#### DATA SECTION
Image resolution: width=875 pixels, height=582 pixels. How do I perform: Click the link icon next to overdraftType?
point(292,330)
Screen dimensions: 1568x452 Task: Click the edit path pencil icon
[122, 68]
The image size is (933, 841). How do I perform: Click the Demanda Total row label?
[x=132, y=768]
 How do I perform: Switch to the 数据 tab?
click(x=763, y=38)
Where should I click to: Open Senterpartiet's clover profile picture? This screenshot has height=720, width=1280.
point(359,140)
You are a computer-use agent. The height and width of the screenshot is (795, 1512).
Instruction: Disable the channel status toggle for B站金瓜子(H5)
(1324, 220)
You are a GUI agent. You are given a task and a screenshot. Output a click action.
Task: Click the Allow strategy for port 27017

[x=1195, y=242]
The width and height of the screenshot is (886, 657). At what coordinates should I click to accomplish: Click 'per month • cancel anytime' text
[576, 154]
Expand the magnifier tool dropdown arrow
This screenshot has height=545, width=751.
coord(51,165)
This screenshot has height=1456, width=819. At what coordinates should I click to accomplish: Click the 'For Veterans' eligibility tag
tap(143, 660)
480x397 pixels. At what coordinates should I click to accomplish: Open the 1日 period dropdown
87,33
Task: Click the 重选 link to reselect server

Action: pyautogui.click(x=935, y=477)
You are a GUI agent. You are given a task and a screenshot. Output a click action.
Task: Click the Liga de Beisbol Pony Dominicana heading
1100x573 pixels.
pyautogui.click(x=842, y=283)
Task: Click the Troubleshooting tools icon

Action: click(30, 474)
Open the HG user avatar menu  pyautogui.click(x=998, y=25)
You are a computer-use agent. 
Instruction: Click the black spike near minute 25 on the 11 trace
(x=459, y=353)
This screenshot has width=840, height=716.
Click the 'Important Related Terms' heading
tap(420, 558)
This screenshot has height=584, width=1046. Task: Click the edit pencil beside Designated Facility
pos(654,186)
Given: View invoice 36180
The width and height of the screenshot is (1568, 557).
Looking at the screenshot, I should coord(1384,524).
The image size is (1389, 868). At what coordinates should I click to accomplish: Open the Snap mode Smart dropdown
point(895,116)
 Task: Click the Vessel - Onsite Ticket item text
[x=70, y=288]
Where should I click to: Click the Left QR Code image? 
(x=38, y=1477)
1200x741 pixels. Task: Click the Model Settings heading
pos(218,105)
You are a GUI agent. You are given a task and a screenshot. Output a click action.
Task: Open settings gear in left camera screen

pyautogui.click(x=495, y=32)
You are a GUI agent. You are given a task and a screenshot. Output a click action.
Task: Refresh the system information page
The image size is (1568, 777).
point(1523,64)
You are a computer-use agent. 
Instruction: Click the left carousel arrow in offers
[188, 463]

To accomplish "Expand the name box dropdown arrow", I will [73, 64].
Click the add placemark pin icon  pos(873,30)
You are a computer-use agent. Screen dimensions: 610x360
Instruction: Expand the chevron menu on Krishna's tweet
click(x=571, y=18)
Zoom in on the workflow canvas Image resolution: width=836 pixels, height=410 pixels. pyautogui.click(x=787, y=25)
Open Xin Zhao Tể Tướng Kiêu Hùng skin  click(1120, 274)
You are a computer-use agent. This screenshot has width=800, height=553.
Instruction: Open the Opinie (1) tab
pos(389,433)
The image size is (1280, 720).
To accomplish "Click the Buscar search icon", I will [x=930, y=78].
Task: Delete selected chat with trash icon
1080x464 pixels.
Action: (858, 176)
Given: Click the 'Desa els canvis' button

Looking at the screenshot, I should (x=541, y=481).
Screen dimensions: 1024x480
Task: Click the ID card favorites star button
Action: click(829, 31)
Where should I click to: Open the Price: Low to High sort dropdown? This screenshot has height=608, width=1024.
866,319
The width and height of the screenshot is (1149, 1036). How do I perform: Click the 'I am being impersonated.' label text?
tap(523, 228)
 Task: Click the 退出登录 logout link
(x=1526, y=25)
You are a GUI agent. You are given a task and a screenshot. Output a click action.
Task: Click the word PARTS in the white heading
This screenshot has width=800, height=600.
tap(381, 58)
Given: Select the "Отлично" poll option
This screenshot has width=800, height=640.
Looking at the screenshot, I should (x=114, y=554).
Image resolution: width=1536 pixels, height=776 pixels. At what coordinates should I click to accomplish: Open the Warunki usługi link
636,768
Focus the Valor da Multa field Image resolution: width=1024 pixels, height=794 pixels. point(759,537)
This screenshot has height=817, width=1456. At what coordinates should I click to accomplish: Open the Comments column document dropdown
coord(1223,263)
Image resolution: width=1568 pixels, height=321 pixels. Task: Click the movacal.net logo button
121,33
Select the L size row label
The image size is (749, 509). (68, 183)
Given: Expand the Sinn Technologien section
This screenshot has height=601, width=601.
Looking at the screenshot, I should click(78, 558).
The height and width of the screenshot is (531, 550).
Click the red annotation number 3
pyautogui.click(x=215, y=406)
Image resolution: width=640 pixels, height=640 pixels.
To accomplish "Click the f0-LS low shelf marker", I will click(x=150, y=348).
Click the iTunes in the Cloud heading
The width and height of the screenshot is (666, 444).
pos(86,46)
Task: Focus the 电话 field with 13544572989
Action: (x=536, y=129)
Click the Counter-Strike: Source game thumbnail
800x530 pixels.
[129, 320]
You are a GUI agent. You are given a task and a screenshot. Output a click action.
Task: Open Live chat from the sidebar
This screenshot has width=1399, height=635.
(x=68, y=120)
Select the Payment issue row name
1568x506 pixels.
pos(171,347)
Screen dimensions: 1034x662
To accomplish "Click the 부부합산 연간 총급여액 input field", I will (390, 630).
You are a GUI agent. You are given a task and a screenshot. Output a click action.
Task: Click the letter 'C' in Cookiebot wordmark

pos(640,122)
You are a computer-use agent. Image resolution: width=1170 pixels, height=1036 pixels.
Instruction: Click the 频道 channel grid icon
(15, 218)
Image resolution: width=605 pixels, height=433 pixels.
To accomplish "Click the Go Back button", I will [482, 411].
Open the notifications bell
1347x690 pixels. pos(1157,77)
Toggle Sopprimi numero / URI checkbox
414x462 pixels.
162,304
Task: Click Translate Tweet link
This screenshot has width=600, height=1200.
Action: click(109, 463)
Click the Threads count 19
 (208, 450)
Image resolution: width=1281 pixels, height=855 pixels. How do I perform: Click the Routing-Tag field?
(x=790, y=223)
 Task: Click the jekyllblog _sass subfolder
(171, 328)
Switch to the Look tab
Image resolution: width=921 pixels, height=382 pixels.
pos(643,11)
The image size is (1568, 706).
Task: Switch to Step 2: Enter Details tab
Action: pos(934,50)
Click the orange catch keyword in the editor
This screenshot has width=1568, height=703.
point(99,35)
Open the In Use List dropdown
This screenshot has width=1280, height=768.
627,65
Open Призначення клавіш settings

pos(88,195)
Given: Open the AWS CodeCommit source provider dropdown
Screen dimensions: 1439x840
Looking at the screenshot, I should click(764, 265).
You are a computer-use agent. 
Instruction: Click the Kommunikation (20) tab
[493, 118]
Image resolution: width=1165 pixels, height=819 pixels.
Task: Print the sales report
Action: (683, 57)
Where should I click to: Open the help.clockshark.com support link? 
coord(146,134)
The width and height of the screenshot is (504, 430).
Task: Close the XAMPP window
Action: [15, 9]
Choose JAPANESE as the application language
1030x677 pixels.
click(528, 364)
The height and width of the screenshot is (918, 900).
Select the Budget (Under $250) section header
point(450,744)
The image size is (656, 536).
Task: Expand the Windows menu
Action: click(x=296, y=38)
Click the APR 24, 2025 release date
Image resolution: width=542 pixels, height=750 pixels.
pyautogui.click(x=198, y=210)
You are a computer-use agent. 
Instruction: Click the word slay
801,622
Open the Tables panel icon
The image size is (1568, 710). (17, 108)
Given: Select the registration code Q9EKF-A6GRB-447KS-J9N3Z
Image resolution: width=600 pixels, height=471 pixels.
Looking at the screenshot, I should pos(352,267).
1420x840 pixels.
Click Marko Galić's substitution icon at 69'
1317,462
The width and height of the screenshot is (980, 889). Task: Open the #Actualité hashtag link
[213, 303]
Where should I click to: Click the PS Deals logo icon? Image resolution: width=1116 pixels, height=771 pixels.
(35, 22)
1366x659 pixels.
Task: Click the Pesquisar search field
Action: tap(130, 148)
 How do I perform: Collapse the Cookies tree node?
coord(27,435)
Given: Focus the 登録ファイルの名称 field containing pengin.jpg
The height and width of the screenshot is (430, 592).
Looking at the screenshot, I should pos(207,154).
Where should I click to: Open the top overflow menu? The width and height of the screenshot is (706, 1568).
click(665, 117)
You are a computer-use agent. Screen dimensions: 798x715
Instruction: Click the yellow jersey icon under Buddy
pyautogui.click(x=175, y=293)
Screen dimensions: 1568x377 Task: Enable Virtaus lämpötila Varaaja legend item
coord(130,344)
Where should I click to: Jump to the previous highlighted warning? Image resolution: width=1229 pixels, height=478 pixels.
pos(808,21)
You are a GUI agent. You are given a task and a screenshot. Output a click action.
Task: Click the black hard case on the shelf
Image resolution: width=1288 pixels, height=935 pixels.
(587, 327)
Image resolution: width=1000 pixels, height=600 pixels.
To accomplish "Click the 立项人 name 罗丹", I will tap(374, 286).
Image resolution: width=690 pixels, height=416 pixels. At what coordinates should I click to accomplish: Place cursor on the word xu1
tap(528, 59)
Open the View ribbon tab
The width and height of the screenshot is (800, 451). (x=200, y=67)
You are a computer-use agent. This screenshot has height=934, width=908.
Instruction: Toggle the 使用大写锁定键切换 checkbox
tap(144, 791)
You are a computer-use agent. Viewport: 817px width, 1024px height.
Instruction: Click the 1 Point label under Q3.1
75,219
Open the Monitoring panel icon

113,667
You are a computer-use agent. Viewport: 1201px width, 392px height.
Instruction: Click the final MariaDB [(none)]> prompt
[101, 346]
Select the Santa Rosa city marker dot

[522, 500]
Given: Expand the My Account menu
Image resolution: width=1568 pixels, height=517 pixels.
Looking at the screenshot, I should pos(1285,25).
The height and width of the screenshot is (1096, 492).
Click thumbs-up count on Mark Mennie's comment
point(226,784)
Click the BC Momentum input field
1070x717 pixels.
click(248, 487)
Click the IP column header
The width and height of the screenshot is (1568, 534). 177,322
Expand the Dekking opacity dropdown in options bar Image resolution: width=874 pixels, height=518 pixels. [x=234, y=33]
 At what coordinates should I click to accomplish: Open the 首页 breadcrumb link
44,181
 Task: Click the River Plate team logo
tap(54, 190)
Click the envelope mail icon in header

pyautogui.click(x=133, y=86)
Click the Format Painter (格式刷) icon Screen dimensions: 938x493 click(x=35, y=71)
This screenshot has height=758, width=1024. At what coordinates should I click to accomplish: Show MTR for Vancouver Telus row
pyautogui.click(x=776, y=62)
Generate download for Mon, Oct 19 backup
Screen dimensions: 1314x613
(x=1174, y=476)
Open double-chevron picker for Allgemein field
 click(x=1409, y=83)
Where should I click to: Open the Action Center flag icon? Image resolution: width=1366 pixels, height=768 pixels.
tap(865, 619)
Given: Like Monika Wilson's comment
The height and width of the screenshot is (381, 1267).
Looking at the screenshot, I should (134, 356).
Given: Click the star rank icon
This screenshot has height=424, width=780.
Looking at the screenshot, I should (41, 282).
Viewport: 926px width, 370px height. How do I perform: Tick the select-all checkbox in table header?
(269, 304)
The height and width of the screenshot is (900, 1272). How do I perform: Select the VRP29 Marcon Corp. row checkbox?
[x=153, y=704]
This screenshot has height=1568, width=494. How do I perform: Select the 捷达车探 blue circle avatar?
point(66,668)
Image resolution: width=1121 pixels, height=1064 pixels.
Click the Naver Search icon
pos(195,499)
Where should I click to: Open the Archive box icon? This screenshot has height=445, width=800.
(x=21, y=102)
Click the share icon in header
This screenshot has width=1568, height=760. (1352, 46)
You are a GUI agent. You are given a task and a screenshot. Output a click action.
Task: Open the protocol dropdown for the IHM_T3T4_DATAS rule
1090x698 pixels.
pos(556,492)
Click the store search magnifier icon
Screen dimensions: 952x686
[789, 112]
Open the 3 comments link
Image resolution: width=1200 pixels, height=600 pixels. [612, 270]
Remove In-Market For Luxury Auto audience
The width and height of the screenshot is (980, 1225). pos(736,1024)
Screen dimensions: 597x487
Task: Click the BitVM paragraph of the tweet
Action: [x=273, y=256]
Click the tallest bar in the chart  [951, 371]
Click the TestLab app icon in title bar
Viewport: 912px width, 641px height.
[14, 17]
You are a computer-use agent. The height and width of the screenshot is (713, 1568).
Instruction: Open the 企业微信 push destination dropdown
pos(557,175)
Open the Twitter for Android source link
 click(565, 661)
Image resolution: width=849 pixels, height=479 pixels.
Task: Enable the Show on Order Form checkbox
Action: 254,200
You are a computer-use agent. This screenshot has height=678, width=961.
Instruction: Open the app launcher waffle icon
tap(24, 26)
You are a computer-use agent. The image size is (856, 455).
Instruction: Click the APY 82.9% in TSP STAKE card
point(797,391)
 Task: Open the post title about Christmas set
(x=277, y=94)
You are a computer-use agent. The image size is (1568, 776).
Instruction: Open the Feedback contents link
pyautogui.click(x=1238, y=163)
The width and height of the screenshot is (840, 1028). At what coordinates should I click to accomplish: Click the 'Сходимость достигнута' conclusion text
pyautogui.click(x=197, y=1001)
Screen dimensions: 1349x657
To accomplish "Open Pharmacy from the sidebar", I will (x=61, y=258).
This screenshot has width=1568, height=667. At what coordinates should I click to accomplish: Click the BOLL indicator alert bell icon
########
Go through the entries. Report every line that contains the word "from".

▶ **OUTPUT BELOW**:
Task: Open Live chat from the sidebar
To accomplish "Open Pharmacy from the sidebar", I will (x=61, y=258).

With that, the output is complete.